SELECTED PASSAGE >>
###

Different models of providing emergency psychiatric care, such as a consultation-liaison model versus a dedicated PES, may be associated with different outcomes. The heterogeneity both within and between these different models highlights the difficulty in studying the management of emergency mental health issues. For example, Woo et al.  found that several indices of quality care, including timeliness of psychiatric care, completion of mental status exam, pregnancy testing, use of seclusion and elopement improved in one hospital that transitioned from a consultation-liaison model to a dedicated PES. As Table 1 indicates, our sample is weighted with patients treated in settings where a dedicated PES was available. Unfortunately, the study was not designed or powered to examine differences in the variables between the two models. While many clinicians believe that dedicated PESs provide better quality of care than other models, the existing research supporting this claim is tentative and relies on retrospective chart review data. This is an important area for future research, especially when one considers the resource investment in establishing and maintaining a dedicated PES.
There are many features pertaining to the presentation and management of emergency mental health conditions that were not assessed. For example, it would have been useful to collect data on common methods of overdose, like salicylate, acetaminophen and tricyclic antidepressant levels. Unfortunately, we were limited in what we could expect sites to abstract and chose those variables we believed most important and generalizable.

###

TRY IT >>
Reproduce the entire passage on emergency psychiatric care word for word. The records have nothing to do with the work here.

DATA EXTRACT >>

###

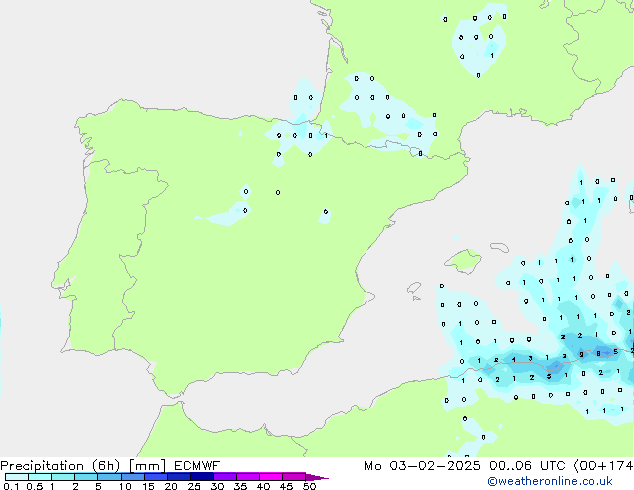Select the 0.1–0.5 mm lightest legend swatch
The width and height of the screenshot is (634, 490).
17,477
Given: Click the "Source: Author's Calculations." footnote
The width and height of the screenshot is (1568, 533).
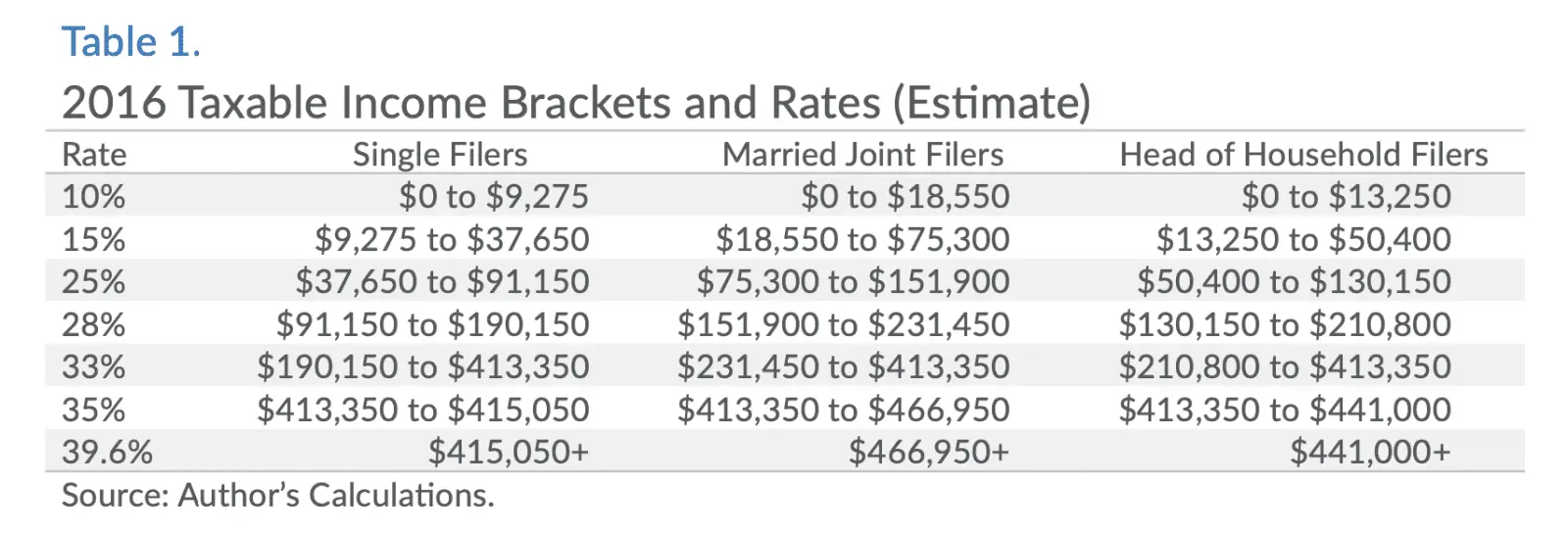Looking at the screenshot, I should (x=278, y=496).

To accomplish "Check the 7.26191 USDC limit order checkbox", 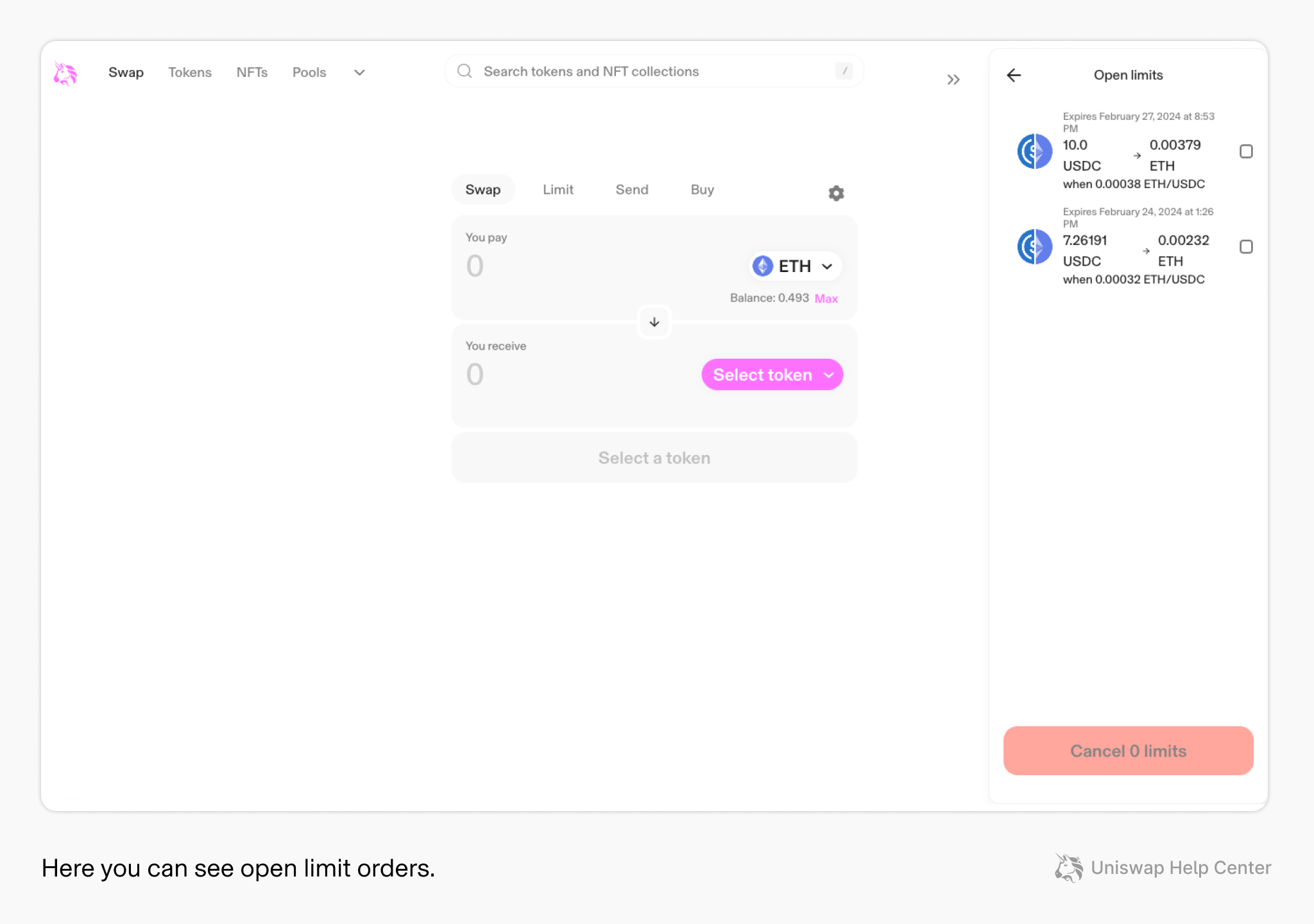I will 1246,247.
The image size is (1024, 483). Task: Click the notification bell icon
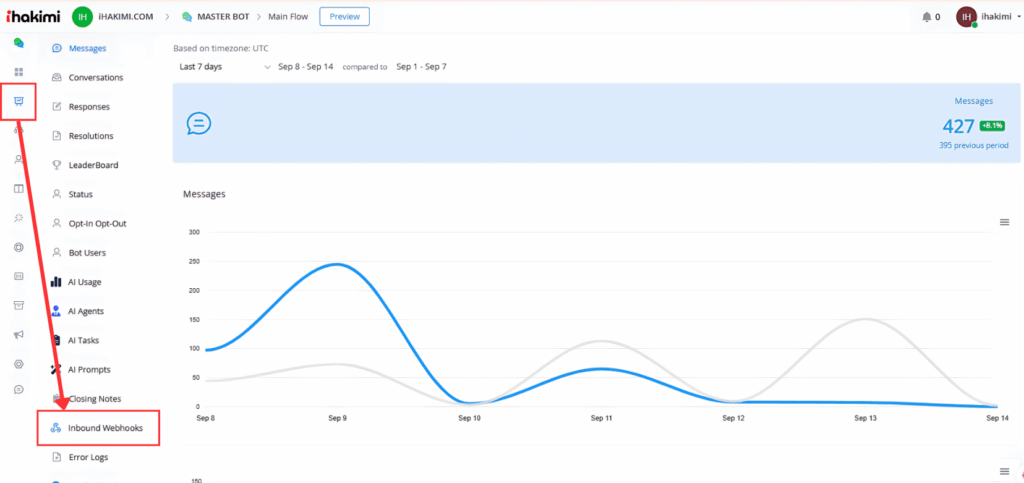coord(925,17)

###

COMPLETED EXERCISE >>
Different models of providing emergency psychiatric care, such as a consultation-liaison model versus a dedicated PES, may be associated with different outcomes. The heterogeneity both within and between these different models highlights the difficulty in studying the management of emergency mental health issues. For example, Woo et al.  found that several indices of quality care, including timeliness of psychiatric care, completion of mental status exam, pregnancy testing, use of seclusion and elopement improved in one hospital that transitioned from a consultation-liaison model to a dedicated PES. As Table 1 indicates, our sample is weighted with patients treated in settings where a dedicated PES was available. Unfortunately, the study was not designed or powered to examine differences in the variables between the two models. While many clinicians believe that dedicated PESs provide better quality of care than other models, the existing research supporting this claim is tentative and relies on retrospective chart review data. This is an important area for future research, especially when one considers the resource investment in establishing and maintaining a dedicated PES.
There are many features pertaining to the presentation and management of emergency mental health conditions that were not assessed. For example, it would have been useful to collect data on common methods of overdose, like salicylate, acetaminophen and tricyclic antidepressant levels. Unfortunately, we were limited in what we could expect sites to abstract and chose those variables we believed most important and generalizable.